# AIM OF THE EXERCISE
From the first line to the last, print the data exactly as it appears.

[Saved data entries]
==========

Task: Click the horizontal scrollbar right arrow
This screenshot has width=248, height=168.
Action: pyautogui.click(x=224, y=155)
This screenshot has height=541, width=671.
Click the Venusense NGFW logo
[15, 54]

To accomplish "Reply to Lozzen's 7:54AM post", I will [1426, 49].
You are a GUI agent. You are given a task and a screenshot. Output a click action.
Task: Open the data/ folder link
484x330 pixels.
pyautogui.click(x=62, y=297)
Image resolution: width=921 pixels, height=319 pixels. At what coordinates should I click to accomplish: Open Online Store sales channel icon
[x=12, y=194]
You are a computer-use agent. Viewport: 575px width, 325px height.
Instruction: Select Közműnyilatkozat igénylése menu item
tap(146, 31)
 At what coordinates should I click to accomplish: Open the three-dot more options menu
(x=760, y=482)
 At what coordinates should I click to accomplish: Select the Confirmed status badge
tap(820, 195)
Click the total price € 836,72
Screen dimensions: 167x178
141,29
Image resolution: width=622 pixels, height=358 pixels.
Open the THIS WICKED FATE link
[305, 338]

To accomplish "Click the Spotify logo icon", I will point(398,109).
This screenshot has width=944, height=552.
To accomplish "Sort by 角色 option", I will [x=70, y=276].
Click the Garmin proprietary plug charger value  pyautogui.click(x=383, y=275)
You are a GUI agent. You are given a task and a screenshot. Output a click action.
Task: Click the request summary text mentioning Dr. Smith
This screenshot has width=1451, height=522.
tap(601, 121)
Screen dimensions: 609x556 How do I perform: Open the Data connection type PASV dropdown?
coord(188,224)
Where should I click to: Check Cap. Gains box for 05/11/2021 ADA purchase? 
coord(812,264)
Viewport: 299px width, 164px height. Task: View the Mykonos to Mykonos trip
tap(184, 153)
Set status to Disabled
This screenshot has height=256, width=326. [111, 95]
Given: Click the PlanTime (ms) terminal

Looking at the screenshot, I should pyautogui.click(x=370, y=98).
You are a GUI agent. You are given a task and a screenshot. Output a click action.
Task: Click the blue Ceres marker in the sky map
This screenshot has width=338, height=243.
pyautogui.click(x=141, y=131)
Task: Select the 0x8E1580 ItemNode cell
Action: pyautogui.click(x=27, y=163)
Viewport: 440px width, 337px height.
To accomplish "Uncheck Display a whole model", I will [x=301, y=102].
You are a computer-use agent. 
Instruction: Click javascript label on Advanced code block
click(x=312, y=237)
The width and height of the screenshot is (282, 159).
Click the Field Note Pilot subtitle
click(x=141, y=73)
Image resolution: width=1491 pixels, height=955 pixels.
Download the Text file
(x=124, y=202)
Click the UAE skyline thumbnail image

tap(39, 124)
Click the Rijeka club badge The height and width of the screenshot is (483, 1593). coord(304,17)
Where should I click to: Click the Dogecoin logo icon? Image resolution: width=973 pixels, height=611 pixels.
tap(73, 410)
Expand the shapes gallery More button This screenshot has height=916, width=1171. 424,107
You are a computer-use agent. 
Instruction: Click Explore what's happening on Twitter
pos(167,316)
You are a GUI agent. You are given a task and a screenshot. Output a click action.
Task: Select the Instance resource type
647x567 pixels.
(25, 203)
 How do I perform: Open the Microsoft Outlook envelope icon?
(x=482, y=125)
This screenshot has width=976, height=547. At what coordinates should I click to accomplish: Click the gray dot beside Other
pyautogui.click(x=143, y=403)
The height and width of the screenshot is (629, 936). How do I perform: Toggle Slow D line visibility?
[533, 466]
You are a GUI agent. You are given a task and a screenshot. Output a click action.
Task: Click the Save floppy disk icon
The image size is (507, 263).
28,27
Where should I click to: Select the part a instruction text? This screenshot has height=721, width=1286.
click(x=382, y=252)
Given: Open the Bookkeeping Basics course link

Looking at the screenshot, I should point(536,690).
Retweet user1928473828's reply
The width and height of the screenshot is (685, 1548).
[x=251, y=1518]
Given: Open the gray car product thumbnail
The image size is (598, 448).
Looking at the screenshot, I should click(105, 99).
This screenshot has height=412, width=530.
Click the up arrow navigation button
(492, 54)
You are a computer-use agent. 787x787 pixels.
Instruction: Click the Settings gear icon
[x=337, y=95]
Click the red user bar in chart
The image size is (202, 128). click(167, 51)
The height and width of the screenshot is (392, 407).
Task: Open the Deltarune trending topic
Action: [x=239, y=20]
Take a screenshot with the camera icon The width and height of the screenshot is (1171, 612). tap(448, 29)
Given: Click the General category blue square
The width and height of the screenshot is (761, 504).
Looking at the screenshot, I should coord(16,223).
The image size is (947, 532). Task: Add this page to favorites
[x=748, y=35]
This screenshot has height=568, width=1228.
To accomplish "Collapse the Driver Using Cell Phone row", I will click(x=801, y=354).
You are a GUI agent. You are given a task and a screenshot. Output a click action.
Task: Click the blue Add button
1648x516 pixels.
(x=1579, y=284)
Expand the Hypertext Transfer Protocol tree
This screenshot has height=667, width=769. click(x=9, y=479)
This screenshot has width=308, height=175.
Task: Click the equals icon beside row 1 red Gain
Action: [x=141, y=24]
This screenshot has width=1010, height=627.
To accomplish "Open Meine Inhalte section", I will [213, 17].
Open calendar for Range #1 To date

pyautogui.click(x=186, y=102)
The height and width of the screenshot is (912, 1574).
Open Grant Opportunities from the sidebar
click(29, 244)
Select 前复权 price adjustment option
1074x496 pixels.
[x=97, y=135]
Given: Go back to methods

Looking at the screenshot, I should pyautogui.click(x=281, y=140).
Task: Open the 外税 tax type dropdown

==========

# THE ANSWER
Task: Click the horizontal scrollbar right arrow
This screenshot has width=248, height=168.
Action: pyautogui.click(x=224, y=155)
This screenshot has height=541, width=671.
Click the Venusense NGFW logo
[15, 54]

To accomplish "Reply to Lozzen's 7:54AM post", I will [1426, 49].
You are a GUI agent. You are given a task and a screenshot. Output a click action.
Task: Open the data/ folder link
484x330 pixels.
pyautogui.click(x=62, y=297)
Image resolution: width=921 pixels, height=319 pixels. At what coordinates should I click to accomplish: Open Online Store sales channel icon
[x=12, y=194]
You are a computer-use agent. Viewport: 575px width, 325px height.
Instruction: Select Közműnyilatkozat igénylése menu item
tap(146, 31)
 At what coordinates should I click to accomplish: Open the three-dot more options menu
(x=760, y=482)
 At what coordinates should I click to accomplish: Select the Confirmed status badge
tap(820, 195)
Click the total price € 836,72
Screen dimensions: 167x178
141,29
Image resolution: width=622 pixels, height=358 pixels.
Open the THIS WICKED FATE link
[305, 338]

To accomplish "Click the Spotify logo icon", I will point(398,109).
This screenshot has width=944, height=552.
To accomplish "Sort by 角色 option", I will [x=70, y=276].
Click the Garmin proprietary plug charger value  pyautogui.click(x=383, y=275)
You are a GUI agent. You are given a task and a screenshot. Output a click action.
Task: Click the request summary text mentioning Dr. Smith
This screenshot has width=1451, height=522.
tap(601, 121)
Screen dimensions: 609x556 How do I perform: Open the Data connection type PASV dropdown?
coord(188,224)
Where should I click to: Check Cap. Gains box for 05/11/2021 ADA purchase? 
coord(812,264)
Viewport: 299px width, 164px height. Task: View the Mykonos to Mykonos trip
tap(184, 153)
Set status to Disabled
This screenshot has height=256, width=326. [111, 95]
Given: Click the PlanTime (ms) terminal

Looking at the screenshot, I should pyautogui.click(x=370, y=98).
You are a GUI agent. You are given a task and a screenshot. Output a click action.
Task: Click the blue Ceres marker in the sky map
This screenshot has width=338, height=243.
pyautogui.click(x=141, y=131)
Task: Select the 0x8E1580 ItemNode cell
Action: pyautogui.click(x=27, y=163)
Viewport: 440px width, 337px height.
To accomplish "Uncheck Display a whole model", I will [x=301, y=102].
You are a computer-use agent. 
Instruction: Click javascript label on Advanced code block
click(x=312, y=237)
The width and height of the screenshot is (282, 159).
Click the Field Note Pilot subtitle
click(x=141, y=73)
Image resolution: width=1491 pixels, height=955 pixels.
Download the Text file
(x=124, y=202)
Click the UAE skyline thumbnail image

tap(39, 124)
Click the Rijeka club badge The height and width of the screenshot is (483, 1593). coord(304,17)
Where should I click to: Click the Dogecoin logo icon? Image resolution: width=973 pixels, height=611 pixels.
tap(73, 410)
Expand the shapes gallery More button This screenshot has height=916, width=1171. 424,107
You are a computer-use agent. 
Instruction: Click Explore what's happening on Twitter
pos(167,316)
You are a GUI agent. You are given a task and a screenshot. Output a click action.
Task: Select the Instance resource type
647x567 pixels.
(25, 203)
 How do I perform: Open the Microsoft Outlook envelope icon?
(x=482, y=125)
This screenshot has width=976, height=547. At what coordinates should I click to accomplish: Click the gray dot beside Other
pyautogui.click(x=143, y=403)
The height and width of the screenshot is (629, 936). How do I perform: Toggle Slow D line visibility?
[533, 466]
You are a GUI agent. You are given a task and a screenshot. Output a click action.
Task: Click the Save floppy disk icon
The image size is (507, 263).
28,27
Where should I click to: Select the part a instruction text? This screenshot has height=721, width=1286.
click(x=382, y=252)
Given: Open the Bookkeeping Basics course link

Looking at the screenshot, I should point(536,690).
Retweet user1928473828's reply
The width and height of the screenshot is (685, 1548).
[x=251, y=1518]
Given: Open the gray car product thumbnail
The image size is (598, 448).
Looking at the screenshot, I should click(105, 99).
This screenshot has height=412, width=530.
Click the up arrow navigation button
(492, 54)
You are a computer-use agent. 787x787 pixels.
Instruction: Click the Settings gear icon
[x=337, y=95]
Click the red user bar in chart
The image size is (202, 128). click(167, 51)
The height and width of the screenshot is (392, 407).
Task: Open the Deltarune trending topic
Action: [x=239, y=20]
Take a screenshot with the camera icon The width and height of the screenshot is (1171, 612). tap(448, 29)
Given: Click the General category blue square
The width and height of the screenshot is (761, 504).
Looking at the screenshot, I should coord(16,223).
The image size is (947, 532). Task: Add this page to favorites
[x=748, y=35]
This screenshot has height=568, width=1228.
To accomplish "Collapse the Driver Using Cell Phone row", I will click(x=801, y=354).
You are a GUI agent. You are given a task and a screenshot. Output a click action.
Task: Click the blue Add button
1648x516 pixels.
(x=1579, y=284)
Expand the Hypertext Transfer Protocol tree
This screenshot has height=667, width=769. click(x=9, y=479)
This screenshot has width=308, height=175.
Task: Click the equals icon beside row 1 red Gain
Action: [x=141, y=24]
This screenshot has width=1010, height=627.
To accomplish "Open Meine Inhalte section", I will [213, 17].
Open calendar for Range #1 To date

pyautogui.click(x=186, y=102)
The height and width of the screenshot is (912, 1574).
Open Grant Opportunities from the sidebar
click(29, 244)
Select 前复权 price adjustment option
1074x496 pixels.
[x=97, y=135]
Given: Go back to methods

Looking at the screenshot, I should pyautogui.click(x=281, y=140).
Task: Open the 外税 tax type dropdown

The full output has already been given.